O ministro interino da Saúde, general Eduardo Pazuello, disse nessa segunda-feira (10) que o governo apoia todas as medidas de municípios e estados contra o novo coronavírus. O ministro citou como exemplo de medidas que ficam a cargo de gestores e que recebem o apoio do ministério o afastamento social — divergindo do próprio discurso e das ações da Presidência da República, como a orientação para abertura.
Em evento de inauguração de uma unidade de processamento de testes da Covid-19 na Fundação Oswaldo Cruz (Fiocruz), no Rio de Janeiro, ele também defendeu a necessidade de tratamento precoce para impedir o aumento de mortes na pandemia.
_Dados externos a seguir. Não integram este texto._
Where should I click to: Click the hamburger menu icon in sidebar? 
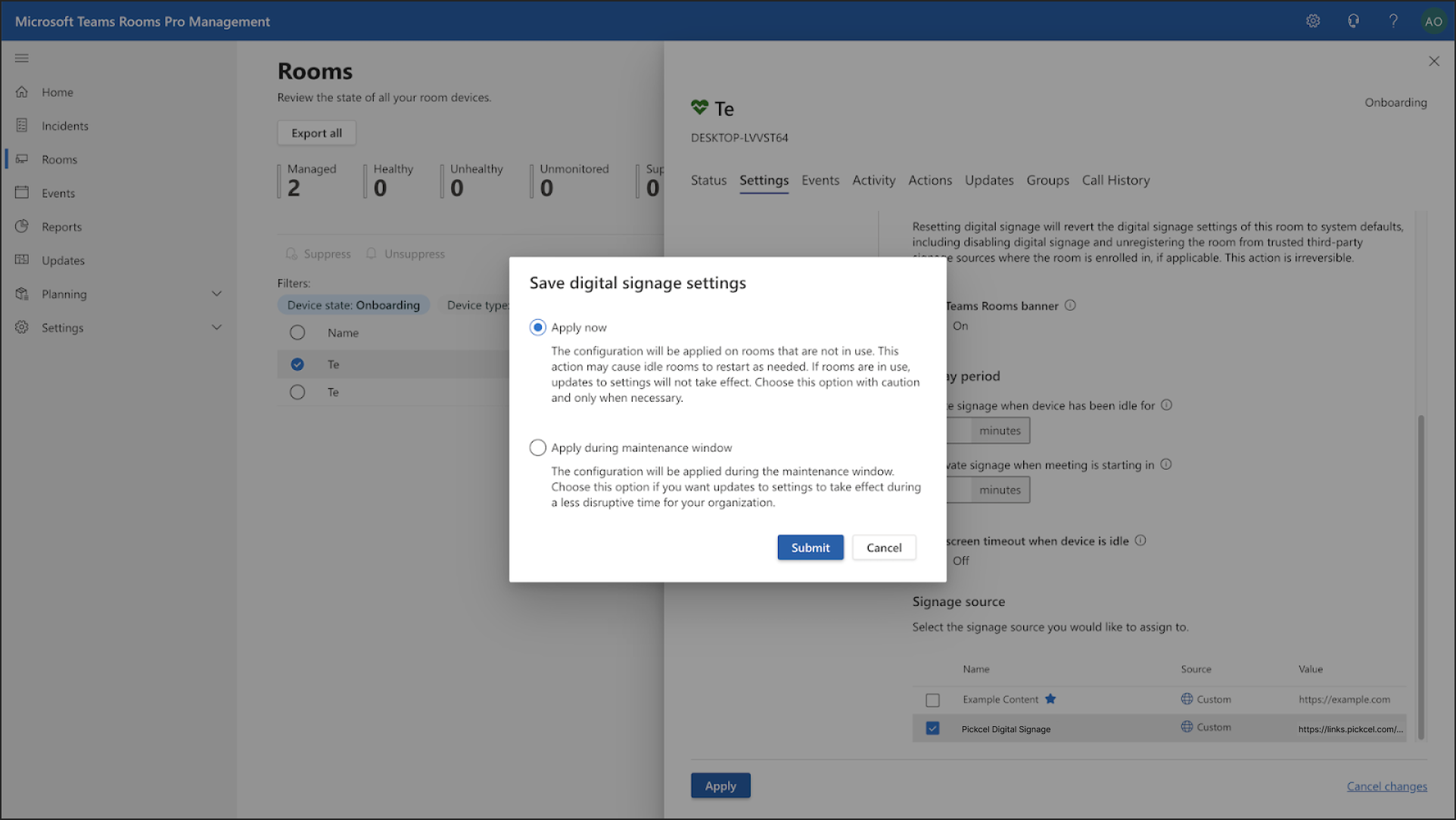click(x=22, y=58)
“Medidas preventivas e afastamento social são medidas de gestão dos municípios e estados, e nós apoiamos todas elas, porque quem sabe o que é necessário naquele momento precisa de apoio, e nós apoiamos”, declarou Pazuello.
A declaração contraria a postura do próprio general desde que assumiu interinamente o Ministério da Saúde.
Em maio, ele foi alertado por um comitê técnico da pasta que, sem isolamento social efetivo, o país poderia levar até dois anos anos para controlar a pandemia.
Mas, ao contrário do alerta, o ministro interino orientou a reabertura das atividades econômicas, quando o país já tinha mais de um milhão de casos da doença.
Também em maio, o presidente Jair Bolsonaro defendeu a manutenção dessas atividades. “O governo federal, se depender de nós, estava tudo aberto com isolamento vertical e ponto final”, afirmou Bolsonaro.
“Estamos em um esforço de guerra, lutando contra uma pandemia. O Orçamento [da União] que foi liberado é um orçamento de guerra. Quando as empresas aceitam as requisições de equipamentos e materiais isso é esforço de guerra. Quando a mídia chega conosco para, juntos, aumentarmos a capacidade do país em chegar ao mais longe rincão, levando a informação correta e necessária, estamos todos juntos nessa missão. Não existem, neste momento, diferenças partidárias ou ideológicas. Somos todos brasileiros combatendo, dia a dia, da melhor forma para que não haja mais mortos em nosso país”, finalizou o Ministro.